*** Opening Material provided ***

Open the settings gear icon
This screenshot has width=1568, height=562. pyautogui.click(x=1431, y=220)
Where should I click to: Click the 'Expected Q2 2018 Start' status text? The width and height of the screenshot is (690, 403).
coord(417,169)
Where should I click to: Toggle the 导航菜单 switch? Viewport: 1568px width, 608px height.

*** Closing Material provided ***
*** Opening Material provided ***

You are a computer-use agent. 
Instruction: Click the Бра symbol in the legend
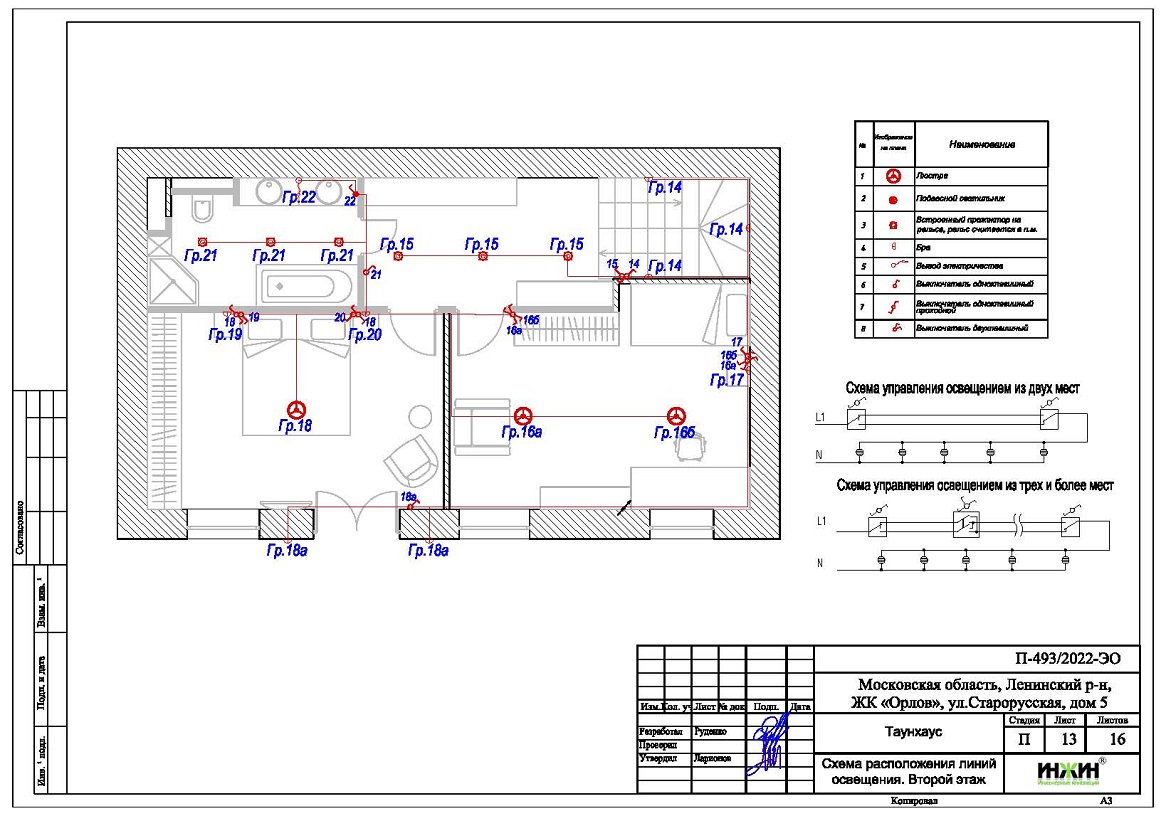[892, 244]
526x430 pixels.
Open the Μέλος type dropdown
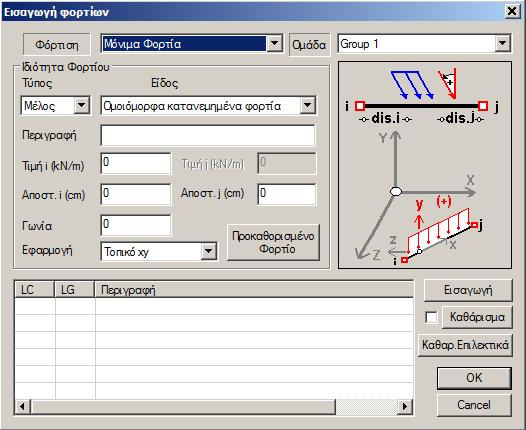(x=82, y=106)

*** Closing Material provided ***

• The task:
After locating the line holding "Where should I click to: Click" above, output exactly that line and every line after it through the line holding "Where should I click to: Toggle". Include nothing else.

• Output for this exercise:
Where should I click to: Click the 'Expected Q2 2018 Start' status text? The width and height of the screenshot is (690, 403).
coord(417,169)
Where should I click to: Toggle the 导航菜单 switch? Viewport: 1568px width, 608px height.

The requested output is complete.